I always end up buying spinach and letting it wilt before I get down to putting it to any use. I finally broke this spinachy jinx of sorts with this quiche. This would have made for a perfect vegetarian quiche, if it weren’t for all the eggs.
The egg does lend itself to the fluffiness of the filling without making it taste too very eggy, so I can’t really recommend a substitute for it here. I suppose this ones for all the eggytarians out there.

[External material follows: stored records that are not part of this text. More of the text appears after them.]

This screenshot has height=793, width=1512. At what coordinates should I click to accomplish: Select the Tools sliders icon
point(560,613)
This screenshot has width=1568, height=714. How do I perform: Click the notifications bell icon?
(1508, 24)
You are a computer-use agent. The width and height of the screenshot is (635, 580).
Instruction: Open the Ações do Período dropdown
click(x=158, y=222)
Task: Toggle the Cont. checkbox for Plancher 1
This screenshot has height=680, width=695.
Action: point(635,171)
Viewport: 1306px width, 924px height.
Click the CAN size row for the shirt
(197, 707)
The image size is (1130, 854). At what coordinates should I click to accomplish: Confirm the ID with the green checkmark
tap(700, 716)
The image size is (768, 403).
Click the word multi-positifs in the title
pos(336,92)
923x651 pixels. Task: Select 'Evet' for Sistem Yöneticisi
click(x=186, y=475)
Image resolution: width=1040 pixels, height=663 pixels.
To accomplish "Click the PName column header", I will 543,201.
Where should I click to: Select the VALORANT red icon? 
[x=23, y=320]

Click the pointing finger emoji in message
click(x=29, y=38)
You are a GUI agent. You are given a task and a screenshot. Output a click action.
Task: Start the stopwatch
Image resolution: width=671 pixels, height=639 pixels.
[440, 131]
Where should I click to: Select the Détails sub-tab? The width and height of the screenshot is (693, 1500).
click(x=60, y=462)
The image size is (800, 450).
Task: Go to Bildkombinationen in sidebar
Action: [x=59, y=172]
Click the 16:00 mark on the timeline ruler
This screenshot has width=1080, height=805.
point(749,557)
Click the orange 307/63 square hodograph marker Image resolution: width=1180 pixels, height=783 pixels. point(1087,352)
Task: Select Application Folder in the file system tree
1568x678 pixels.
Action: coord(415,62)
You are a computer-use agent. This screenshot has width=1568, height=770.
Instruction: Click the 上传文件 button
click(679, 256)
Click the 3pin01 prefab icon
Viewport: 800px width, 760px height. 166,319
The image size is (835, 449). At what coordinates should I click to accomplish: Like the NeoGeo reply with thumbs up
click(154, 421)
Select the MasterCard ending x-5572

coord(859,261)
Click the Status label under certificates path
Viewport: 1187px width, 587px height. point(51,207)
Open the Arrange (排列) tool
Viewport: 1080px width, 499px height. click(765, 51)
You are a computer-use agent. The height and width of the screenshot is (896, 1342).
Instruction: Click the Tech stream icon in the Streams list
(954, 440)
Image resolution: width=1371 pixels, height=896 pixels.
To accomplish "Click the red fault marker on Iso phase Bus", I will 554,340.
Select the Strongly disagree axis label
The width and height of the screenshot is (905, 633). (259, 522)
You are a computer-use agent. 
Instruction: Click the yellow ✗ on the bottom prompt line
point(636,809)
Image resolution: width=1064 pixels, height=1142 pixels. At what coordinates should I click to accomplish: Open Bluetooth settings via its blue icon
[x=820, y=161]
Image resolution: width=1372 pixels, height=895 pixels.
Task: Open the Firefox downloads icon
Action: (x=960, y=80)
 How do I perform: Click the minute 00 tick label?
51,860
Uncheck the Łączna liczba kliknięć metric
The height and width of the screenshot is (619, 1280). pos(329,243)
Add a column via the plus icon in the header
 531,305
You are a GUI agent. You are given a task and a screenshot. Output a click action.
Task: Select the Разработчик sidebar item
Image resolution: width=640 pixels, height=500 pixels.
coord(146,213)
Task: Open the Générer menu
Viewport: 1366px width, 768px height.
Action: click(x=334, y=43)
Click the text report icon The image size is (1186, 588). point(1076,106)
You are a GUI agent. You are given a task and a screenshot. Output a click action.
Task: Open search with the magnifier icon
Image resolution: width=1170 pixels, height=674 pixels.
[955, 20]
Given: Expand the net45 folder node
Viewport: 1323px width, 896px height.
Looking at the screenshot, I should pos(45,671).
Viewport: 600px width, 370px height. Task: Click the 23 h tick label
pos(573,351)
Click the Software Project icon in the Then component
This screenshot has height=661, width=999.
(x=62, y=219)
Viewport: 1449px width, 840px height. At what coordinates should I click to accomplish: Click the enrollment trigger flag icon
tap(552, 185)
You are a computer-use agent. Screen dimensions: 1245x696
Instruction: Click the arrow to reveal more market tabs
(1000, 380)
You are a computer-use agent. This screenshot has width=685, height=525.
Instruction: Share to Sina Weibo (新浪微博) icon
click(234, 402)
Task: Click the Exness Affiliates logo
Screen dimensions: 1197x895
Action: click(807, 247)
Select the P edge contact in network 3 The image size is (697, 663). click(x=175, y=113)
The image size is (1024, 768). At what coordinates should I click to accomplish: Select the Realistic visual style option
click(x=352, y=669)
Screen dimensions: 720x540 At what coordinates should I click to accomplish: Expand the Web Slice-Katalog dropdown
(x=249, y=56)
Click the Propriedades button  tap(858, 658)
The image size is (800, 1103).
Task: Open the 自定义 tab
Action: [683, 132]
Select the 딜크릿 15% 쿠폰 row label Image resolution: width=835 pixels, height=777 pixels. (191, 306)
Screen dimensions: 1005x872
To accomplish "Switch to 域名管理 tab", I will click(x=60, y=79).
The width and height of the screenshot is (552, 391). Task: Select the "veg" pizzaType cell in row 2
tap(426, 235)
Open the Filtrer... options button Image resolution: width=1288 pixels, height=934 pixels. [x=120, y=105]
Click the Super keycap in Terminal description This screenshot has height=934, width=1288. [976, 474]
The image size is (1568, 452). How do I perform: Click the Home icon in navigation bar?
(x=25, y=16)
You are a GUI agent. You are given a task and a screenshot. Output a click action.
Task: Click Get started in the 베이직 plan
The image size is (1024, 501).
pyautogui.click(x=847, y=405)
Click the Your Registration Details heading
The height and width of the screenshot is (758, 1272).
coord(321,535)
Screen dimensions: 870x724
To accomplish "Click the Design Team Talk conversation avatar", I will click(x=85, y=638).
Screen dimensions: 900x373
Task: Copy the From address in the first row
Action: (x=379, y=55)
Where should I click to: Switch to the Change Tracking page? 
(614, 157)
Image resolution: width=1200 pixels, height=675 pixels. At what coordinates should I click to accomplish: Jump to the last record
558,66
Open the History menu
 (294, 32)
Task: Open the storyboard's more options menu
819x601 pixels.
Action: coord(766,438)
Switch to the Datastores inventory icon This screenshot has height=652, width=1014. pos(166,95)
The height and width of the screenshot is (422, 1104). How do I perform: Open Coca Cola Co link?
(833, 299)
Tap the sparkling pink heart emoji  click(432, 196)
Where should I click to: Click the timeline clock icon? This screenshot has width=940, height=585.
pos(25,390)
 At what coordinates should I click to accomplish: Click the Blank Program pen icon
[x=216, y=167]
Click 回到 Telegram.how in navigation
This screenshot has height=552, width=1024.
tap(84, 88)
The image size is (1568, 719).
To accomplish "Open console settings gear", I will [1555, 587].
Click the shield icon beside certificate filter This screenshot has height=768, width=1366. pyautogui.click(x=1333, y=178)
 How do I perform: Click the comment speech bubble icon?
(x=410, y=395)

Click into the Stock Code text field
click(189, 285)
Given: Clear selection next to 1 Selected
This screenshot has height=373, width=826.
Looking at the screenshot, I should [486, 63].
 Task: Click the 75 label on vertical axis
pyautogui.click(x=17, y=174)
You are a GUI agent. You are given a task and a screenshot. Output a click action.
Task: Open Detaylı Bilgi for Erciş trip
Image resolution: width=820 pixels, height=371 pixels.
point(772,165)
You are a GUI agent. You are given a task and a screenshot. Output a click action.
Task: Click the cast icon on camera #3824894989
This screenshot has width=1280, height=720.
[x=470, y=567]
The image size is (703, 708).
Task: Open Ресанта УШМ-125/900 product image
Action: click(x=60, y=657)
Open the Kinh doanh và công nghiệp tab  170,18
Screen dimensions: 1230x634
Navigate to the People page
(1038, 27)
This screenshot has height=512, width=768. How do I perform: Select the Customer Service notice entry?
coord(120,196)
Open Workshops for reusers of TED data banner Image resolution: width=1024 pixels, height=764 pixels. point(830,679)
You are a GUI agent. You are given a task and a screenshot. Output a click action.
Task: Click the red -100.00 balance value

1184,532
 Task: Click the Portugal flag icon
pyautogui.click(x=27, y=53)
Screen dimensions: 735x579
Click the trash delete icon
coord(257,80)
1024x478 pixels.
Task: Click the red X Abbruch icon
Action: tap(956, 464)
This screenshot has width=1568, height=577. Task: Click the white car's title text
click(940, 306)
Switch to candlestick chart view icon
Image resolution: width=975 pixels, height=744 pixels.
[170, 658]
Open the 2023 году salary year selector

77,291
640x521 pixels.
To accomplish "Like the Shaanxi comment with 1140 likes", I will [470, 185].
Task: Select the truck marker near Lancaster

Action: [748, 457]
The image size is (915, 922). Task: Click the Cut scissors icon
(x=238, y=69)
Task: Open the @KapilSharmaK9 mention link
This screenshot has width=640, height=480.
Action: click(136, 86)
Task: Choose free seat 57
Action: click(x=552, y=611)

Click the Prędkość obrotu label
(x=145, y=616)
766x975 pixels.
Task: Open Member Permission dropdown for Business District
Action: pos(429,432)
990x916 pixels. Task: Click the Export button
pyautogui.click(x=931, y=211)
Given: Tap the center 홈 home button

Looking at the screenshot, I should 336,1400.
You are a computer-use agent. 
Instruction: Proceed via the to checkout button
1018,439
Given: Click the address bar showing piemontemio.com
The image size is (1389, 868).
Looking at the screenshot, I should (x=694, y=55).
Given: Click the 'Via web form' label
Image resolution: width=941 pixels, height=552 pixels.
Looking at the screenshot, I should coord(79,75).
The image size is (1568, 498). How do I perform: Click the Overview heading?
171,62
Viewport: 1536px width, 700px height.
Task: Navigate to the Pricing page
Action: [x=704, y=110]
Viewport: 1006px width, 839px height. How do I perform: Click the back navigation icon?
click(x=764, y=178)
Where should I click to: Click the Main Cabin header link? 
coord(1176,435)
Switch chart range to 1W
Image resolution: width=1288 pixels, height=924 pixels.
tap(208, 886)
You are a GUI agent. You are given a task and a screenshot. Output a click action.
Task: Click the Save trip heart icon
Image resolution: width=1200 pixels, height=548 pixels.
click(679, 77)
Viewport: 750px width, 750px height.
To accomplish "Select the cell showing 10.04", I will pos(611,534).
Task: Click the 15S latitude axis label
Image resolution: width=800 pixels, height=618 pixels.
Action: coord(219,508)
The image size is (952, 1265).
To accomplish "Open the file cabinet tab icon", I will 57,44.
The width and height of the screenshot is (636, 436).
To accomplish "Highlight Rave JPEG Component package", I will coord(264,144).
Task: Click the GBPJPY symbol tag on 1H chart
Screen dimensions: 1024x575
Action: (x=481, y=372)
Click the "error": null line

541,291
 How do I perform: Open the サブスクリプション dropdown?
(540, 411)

I made this quiche the second time with bacon and Malabar spinach. The bacon adds a nice little salty-flavourful kick (as bacon does with anything it is stuck into) to the quiche. Malabar spinach is a little tougher though, so it calls for a little more wilting and cooking than regular garden variety spinach.
For the crust
For the filling
¼ cup cream
⅓ cup grated cheddar or gruyere cheese
¼ cup grated Parmesan
½ a large onion, diced
a pinch of salt
¼ teaspoon pepper
- To make the crust, cut the butter into the flours with the salt till it looks sandy, or like coarse meal. Add the yolks to bring the dough together. If it’s still very crumbly, add a tablespoon or two of ice cold water. Let this sit in the fridge for at least an hour (or overnight) before rolling out and laying it in your 8″ pie mould/tin. Freeze while you assemble the filling.
- Preheat oven to 425°.
- Sauté the garlic in the olive oil in a frying pan. Add the mushrooms and cook till they lose their water. Add the spinach, sliced into strips and cook till wilted. Set aside to cool.
- Beat cream cheese in medium bowl until smooth. Beat in the cream, followed by the eggs (one by one). Mix in remaining ingredients along with the spinach-mushroom mix. Pour mixture into prepared crust. Bake for about 25 minutes, until the crust is golden brown and filling is set. Cool for about 10 minutes before serving.
- Serve with sliced cucumbers tossed in olive oil and lemon juice, seasoned with salt and pepper.